— Text passage —
+++

TensorStack-AI / OnnxStack

C# Stable Diffusion using ONNX Runtime
Apache License 2.0
221 stars 33 forks source link

Vectorize most of TensorHelper #15

Closed jdluzen closed 1 year ago

jdluzen commented 1 year ago

Improve processing time by ~4%. Tested with LCM fp16. 512x512 with 6 steps taking 9xx ms on an AMD 6900XT. 🤯

saddam213 commented 1 year ago

Awesome, lots of optimizations begging to be done, so thank you for this

Also you going to be in for a lot of work fixing my typos, LOL :p

saddam213 commented 1 year ago

Might leave this one open a bit longer and use it to fix up some other optimizations

I started making a set of mutate functions in TensorHelper, might be time to get these in place, will save a few unneeded loops speeding things up a bit

saddam213 commented 1 year ago

A small tip if you haven't already found it, the OnnxStack.Console example 1 (StableDebug) will spit out a set of images for each scheduler with the same seed good for testing if any schedulers have changed dramatically as images should match after code changes

Those images are on the repos main page

jdluzen commented 1 year ago

Nice, I had been doing something similar with a specific seed and phrase. For this one, I was surprised it worked first try, so I went back and purposefully broke it to make sure 😅

saddam213 commented 1 year ago

Yeah, can be easy to break, but if all images come out different, but better then that's also worth investigation, because my original math could be wrong, im new to this, still getting my head around it all

But for the last 7 builds those images have been consistent, so I "feel" my math is correct

saddam213 commented 1 year ago

Some operations may be worth making their own specific methods

like (tensor1 * x1) + (tesnor2 / x1) which would be 3 loops could be made into one function perhaps

it would clean up the Scheduler code to, Like AddNoise shares the same calc across some of the Schedulers

saddam213 commented 1 year ago

Looks like we may have to change TensorHelper to be generic, so I will just grab these changes now and revisit optimizations another day :)

+++

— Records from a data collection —

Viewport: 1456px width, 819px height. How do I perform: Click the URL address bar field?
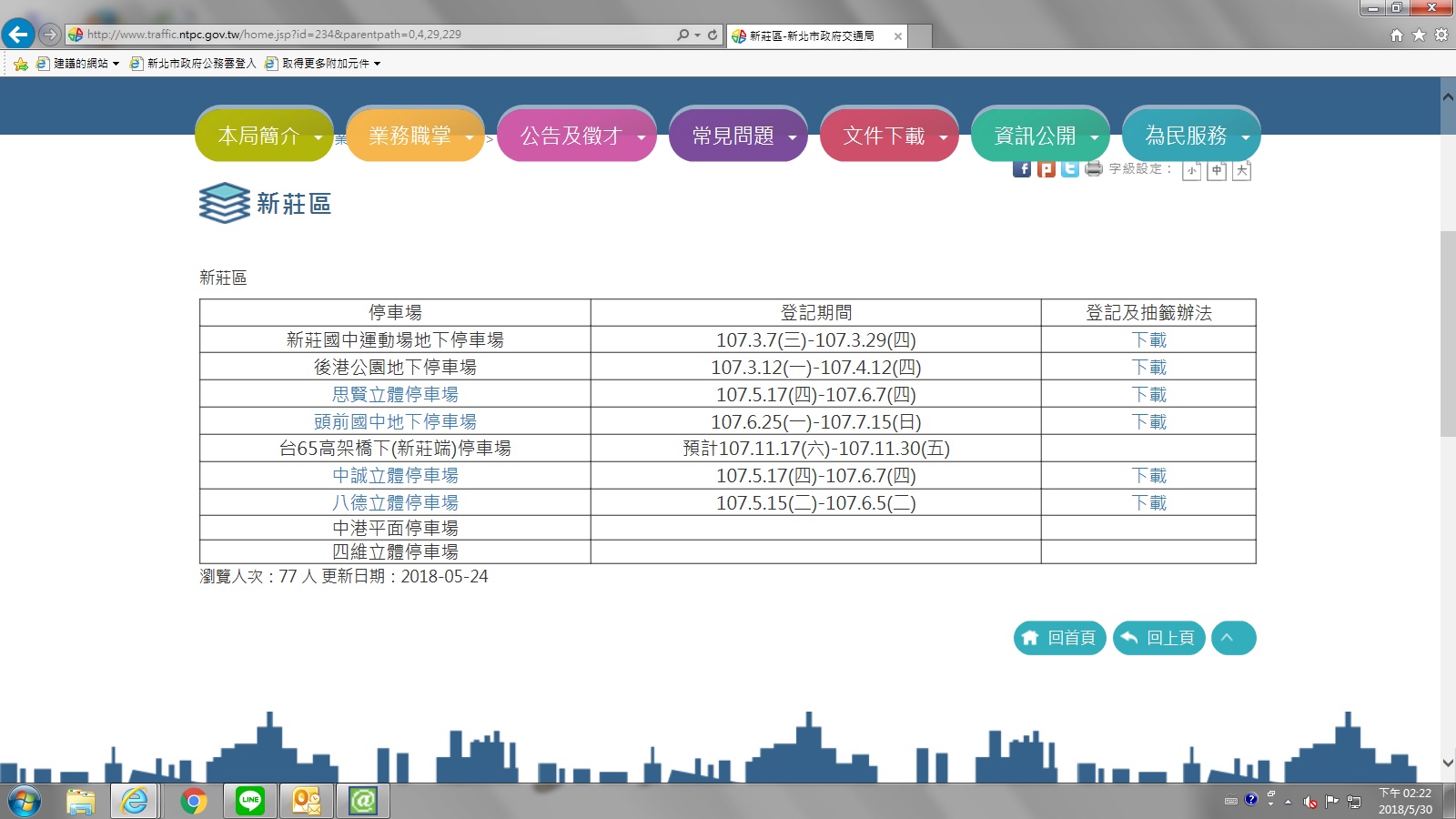pos(373,35)
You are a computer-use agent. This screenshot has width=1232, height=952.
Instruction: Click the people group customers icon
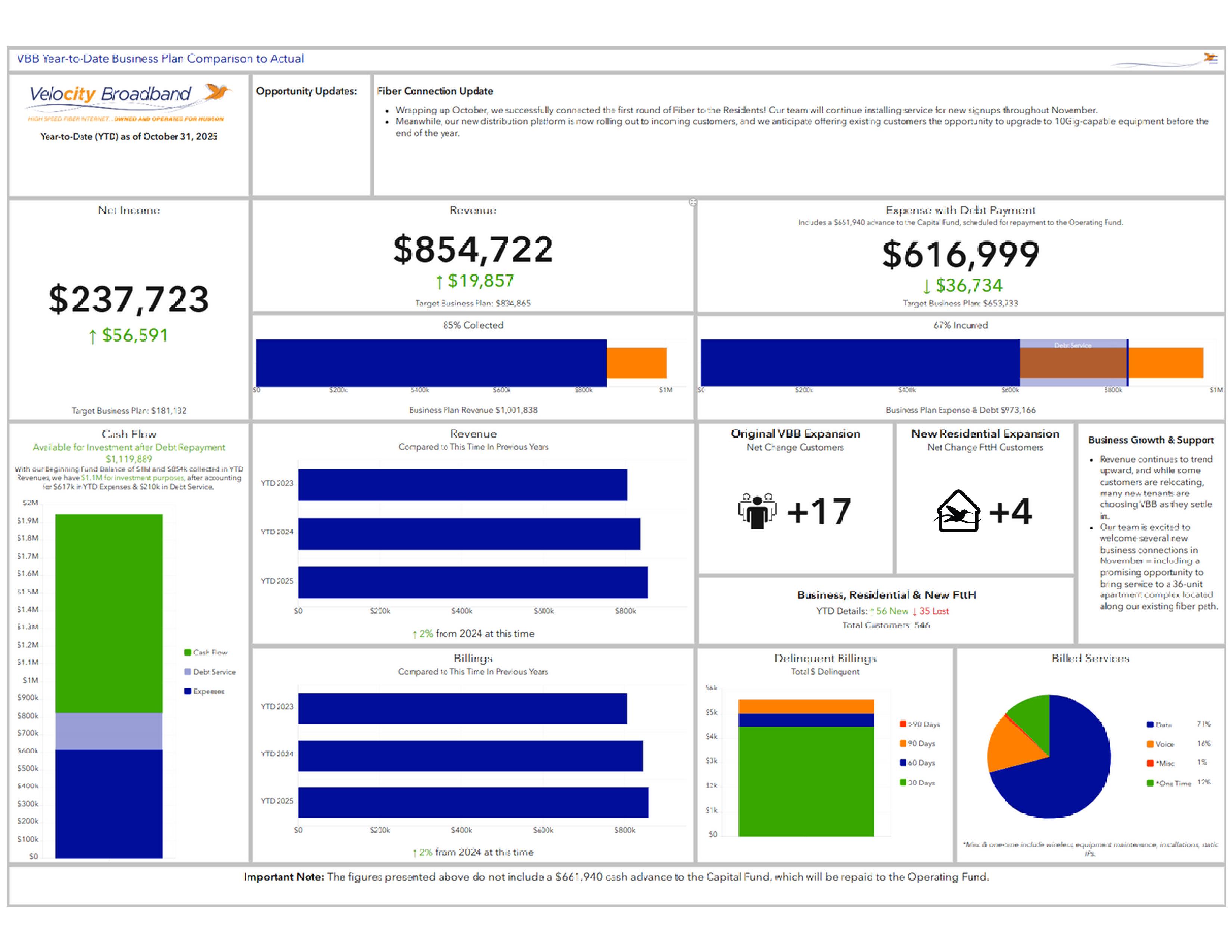(757, 510)
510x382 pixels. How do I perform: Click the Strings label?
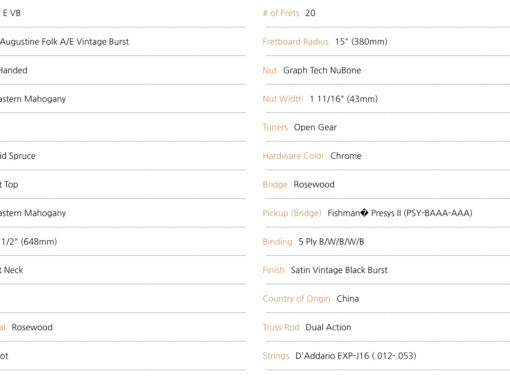coord(276,356)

+++

— Stated exercise 1 —
In the pull request thread, rewrite the paragraph beginning "A small tip if you haven't already found it" more concisely, keeping its main facts.
— Stated exercise 2 —
Extract the part of the pull request thread between "But for the" and "another day :)", inclusive.
The data above has no role in this work.

— Exercise solution 1 —
The OnnxStack.Console example 1 (StableDebug) outputs a set of images for each scheduler using the same seed. Because the images should match after code changes, this is useful for checking whether any scheduler has changed dramatically.

— Exercise solution 2 —
But for the last 7 builds those images have been consistent, so I "feel" my math is correct

saddam213 commented 1 year ago

Some operations may be worth making their own specific methods

like (tensor1 * x1) + (tesnor2 / x1) which would be 3 loops could be made into one function perhaps

it would clean up the Scheduler code to, Like AddNoise shares the same calc across some of the Schedulers

saddam213 commented 1 year ago

Looks like we may have to change TensorHelper to be generic, so I will just grab these changes now and revisit optimizations another day :)